MartianBethany: Remember what the European did to the Indians, on ACCIDENT (at first, anyway)? Disease we’re immune to KILLS YOU.

MartianBethany: The Creature’s version of a Mild Cold could wipe us the fuck out totally on accident. Unknown blood is a biohazard.

Adamthemann: @MartianBethany that is why bleach is a must around aliens

MartianBethany: And the Bag Girl saved everyone, just in the nick of time. (Martian Note: I meant Bad Girl here, but the typo amuses me.)

Adamthemann: @MartianBethany Bag GIrl EXP Gain………LEVEL UP……AP gain…….

MartianBethany: “Well, are we having fun yet?” What? No! You lost most of your crew! How do you have air- you were running out, with a busted ship!

MartianBethany: I feel like @Linkara19. THIS MOVIE SUCKS!  (Martian Note: Apologies to Linkara, who has only said it once or twice regarding film.  I’m sure he would agree with me on this.)

cmdrsue: @MartianBethany wow, it moved you to yelling at the movie? It must seriously suck…

MartianBethany: @cmdrsue I just… I want to set it on FIRE.

Michael_Henry_: @MartianBethany Do you have a magic gun?

MartianBethany: @Michael_Henry_ I WILL MAKE ONE!

Michael_Henry_: @MartianBethany ooooh… science!

Adamthemann: only one movie has made me want to rip it off the screen and burn it @linkara19 style…..Dragonball: Evolution

MartianBethany: That concludes Bad Movie Live Tweet for tonight. Before I get a rage migraine.
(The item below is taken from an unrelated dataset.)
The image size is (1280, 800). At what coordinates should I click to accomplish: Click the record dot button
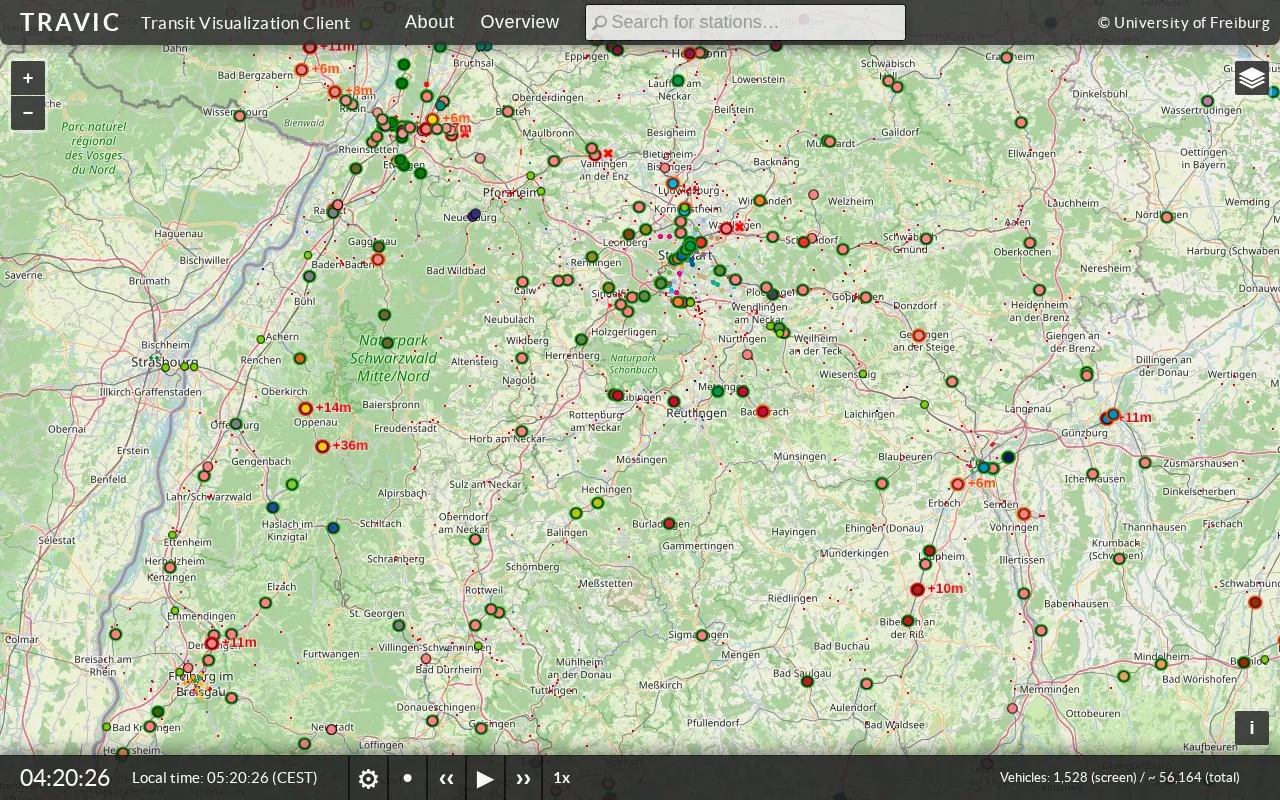point(407,778)
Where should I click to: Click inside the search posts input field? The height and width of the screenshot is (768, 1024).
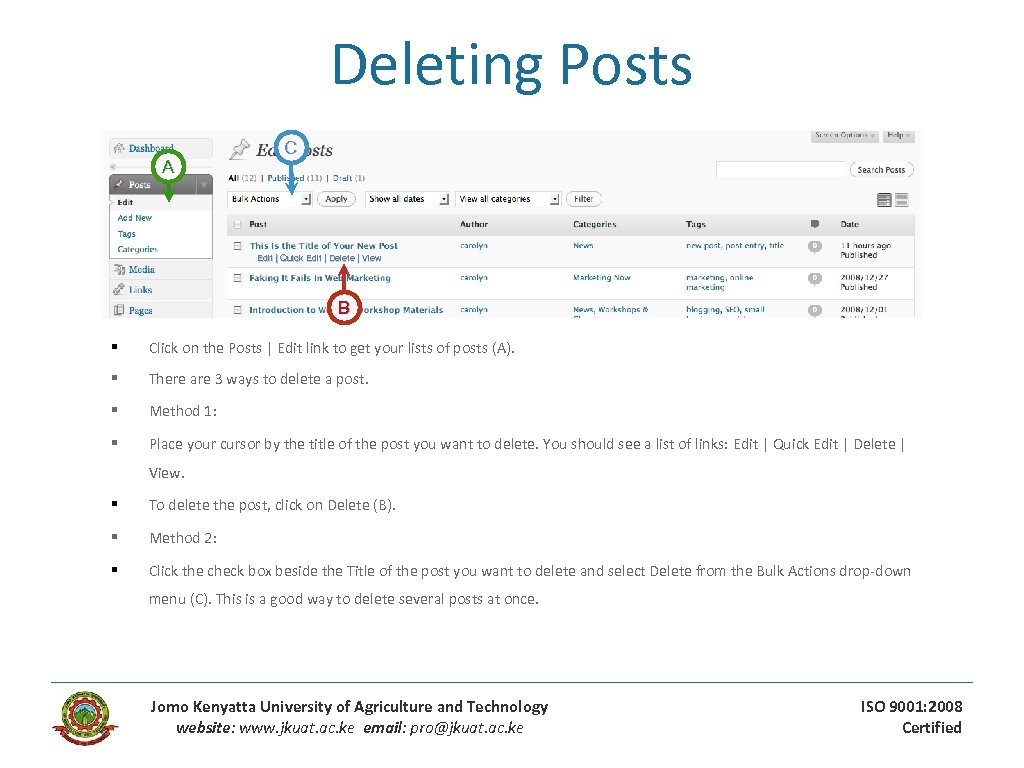tap(780, 169)
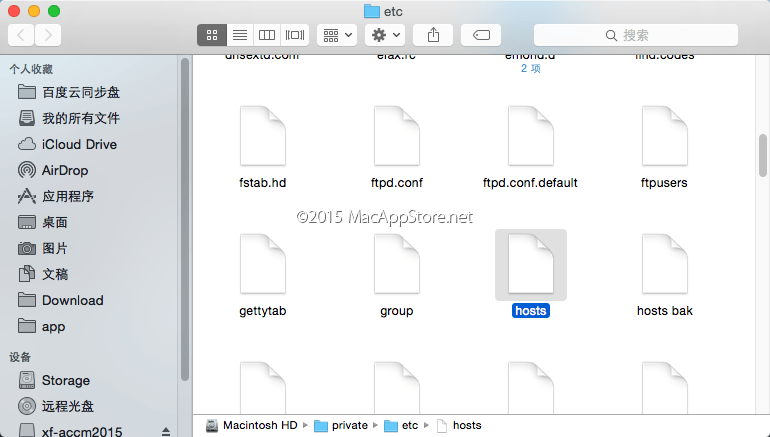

That was just AWFUL.

riathepinkie:  @MartianBethany UGH it was.

Do you remember when Saw came out?  The first Saw movie was excellent, it’s among my favorite horror of the last decade.  After that, a billion different torture porn movies came out, all of them with variations on the same theme.  Some of them clearly imitating the first, or the later versions.  All of them have a sense of sameness to them, the cheap veneer of ‘get this out as soon as possible and pass this off as something new’.

If you want another example, go to the YA section of your book store and count the number of new books that are about Vampires and romance.

Klaus Kinski is, once again, the scariest thing in the film.  His screen time totaled less than five minutes, I think.